Qualitive results of AVC on AFW (first row using rectangle representations) and FDDB (second and third row using elliptical representations).

As FDDB uses ellipse for annotations, we fit the output rectangles to elliptical representations of the whole face. We use the evaluation code provided by Jain and Learned-Miller [1] and the results using discrete score metric are shown in Fig. 7. We compare our results with the latest published methods on FDDB including MTCNN, DP2MFD, Faceness-Net and Hyperface. Ours performs worse than MTCNN and DP2MFD which resort to powerful yet complex CNN features but is better than Faceness-Net, which is also component-based but with the help of CNN structure. AVC gets 84.4% detection rate at FP = 100, and a detection rate of 89.0% at FP = 300. Example detection results are shown in the second and third row of Fig. 8, where faces under poses changes and occlusions have been successfully located.

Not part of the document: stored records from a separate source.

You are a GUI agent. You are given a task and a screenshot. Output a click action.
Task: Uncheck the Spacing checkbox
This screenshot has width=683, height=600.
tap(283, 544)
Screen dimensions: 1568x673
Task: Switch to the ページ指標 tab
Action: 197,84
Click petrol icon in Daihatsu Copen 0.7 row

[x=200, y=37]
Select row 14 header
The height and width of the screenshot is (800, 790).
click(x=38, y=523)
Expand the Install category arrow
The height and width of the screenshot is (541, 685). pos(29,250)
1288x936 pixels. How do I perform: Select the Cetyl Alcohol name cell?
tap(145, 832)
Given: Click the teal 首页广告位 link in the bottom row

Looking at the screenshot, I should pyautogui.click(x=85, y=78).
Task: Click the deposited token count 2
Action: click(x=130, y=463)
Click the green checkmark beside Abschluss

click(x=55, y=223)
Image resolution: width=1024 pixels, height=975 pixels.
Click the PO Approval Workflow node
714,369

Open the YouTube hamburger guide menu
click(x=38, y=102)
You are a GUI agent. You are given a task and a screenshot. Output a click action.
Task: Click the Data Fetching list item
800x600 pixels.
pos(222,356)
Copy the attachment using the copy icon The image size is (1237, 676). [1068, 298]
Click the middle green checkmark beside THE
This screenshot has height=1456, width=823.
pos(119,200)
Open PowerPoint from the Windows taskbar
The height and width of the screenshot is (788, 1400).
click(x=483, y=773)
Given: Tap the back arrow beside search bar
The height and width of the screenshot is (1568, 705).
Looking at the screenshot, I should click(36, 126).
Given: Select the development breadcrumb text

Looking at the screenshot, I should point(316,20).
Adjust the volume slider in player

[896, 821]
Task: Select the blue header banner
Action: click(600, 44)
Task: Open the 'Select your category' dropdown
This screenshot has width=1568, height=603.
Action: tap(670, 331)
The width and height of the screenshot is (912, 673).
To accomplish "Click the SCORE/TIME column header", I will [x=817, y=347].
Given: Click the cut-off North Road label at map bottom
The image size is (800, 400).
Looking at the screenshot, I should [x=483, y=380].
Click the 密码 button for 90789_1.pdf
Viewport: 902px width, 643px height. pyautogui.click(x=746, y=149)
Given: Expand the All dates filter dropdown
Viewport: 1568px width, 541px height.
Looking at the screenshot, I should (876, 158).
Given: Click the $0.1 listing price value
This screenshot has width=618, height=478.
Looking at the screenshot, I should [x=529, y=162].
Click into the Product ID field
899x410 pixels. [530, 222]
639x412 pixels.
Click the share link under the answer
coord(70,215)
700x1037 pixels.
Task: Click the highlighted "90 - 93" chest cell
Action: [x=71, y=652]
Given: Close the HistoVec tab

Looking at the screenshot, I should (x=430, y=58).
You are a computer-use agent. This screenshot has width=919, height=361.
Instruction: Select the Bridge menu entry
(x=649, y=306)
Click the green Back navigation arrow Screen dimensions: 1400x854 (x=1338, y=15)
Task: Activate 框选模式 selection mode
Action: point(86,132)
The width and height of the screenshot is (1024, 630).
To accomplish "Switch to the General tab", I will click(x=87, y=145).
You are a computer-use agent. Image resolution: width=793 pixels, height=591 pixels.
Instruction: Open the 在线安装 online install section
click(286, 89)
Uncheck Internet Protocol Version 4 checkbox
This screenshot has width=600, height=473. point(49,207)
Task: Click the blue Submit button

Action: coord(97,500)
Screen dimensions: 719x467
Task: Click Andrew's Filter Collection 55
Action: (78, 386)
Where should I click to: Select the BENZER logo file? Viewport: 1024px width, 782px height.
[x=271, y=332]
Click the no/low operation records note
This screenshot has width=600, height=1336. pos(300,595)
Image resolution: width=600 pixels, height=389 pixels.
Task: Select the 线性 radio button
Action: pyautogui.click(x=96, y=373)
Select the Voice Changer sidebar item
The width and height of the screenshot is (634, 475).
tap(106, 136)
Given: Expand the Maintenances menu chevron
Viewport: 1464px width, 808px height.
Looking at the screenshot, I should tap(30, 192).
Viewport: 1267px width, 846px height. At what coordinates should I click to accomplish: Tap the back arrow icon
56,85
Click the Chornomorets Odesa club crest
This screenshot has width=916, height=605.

6.4 Does Component-Invariant Mapping Help?

We have tried two other methods when preparing facial-component patches for training component detectors. One is to define anchor points and extents of rectangle, the other is to project 3D landmarks back to 2D plane. However, unlike training holistic face detector that gets by with ordinary methods, the uniformity of component training-set under profile or semi-profile views deteriorates notably compared to those under frontal views. The resulting detectors that we have trained achieve at best 81% AP on FDDB. To the best of our knowledge, it remains a tricky issue on how to achieve consistency under profile views [30]. This motivates us to make new attempts and explore component-invariant mapping, whose performance is further boosted with the help of symmetric component detection because, when a face only exposes RE/RM component, LE/LM component detector would fail. Second, its likely that symmetric component detection presents a symmetric but unblocked or simpler view for detector. Third, symmetric detection obviates the need to train another two more detectors and regression parameters. Experiment shows that trained part-detectors using conventional cropped patches will decrease AP by about 8.2% on FDDB.

6.5 Model Complexity

As is shown in Table 1, different tree levels for training have been evaluated, leading to different training stages and number of weak classifiers. Training FAR indicates to what extent AVC has converged, but it can not reflect the performance of the model on test set. The complexity of the model is measured by aveEval, which means the average number of NPD features evaluated per detection window. The lower the value of aveEval, the faster the detector. For the sake of speed, this index is important for the choices of our component models.

Table 1. Comparison of model complexity between AVC and NPD

The aveEval in LE and LM are 24.754 and 26.755 respectively (See Table 1). So the total number of features per detection window that AVC has to evaluate is 103.018 with symmetric detection considered, which is faster than NPD holistic face detector implemented in [23] that has 46401 weak classifiers and an aveEval of 114.507. With regard to pose-variations and occlusions, AVC also outperforms NPD detector by a notable margin on FDDB (See Fig. 7(c)). Another advantage of AVC is that storage memory required is low compared to CNN methods, which is crucial for real-world applications. The total model size of AVC is only 2.65 MB, smaller compared to NPD (6.31 MB) or a typical CNN model.

7 Conclusion

In this paper, we proposed a new method called AVC highlighting component-based face detection, which addresses pose variations and occlusions simultaneously in a single framework with low complexity. We show a consistent component definition which helps to achieve pose-invariant component detection. To handle facial occlusions, we only detect visible facial components, and build a local to global aggregation strategy to detect the whole face adaptively. Experiments on the FDDB and AFW databases show that the proposed method is robust in handling illuminations, occlusions and pose-variations, achieving much better performance but lower model complexity compared to the corresponding holistic face detector. The proposed face detector is able to output local facial components as well as meanshape landmarks, which may be helpful in landmark detection initialization and pose estimation. We will leave it as future work for investigation.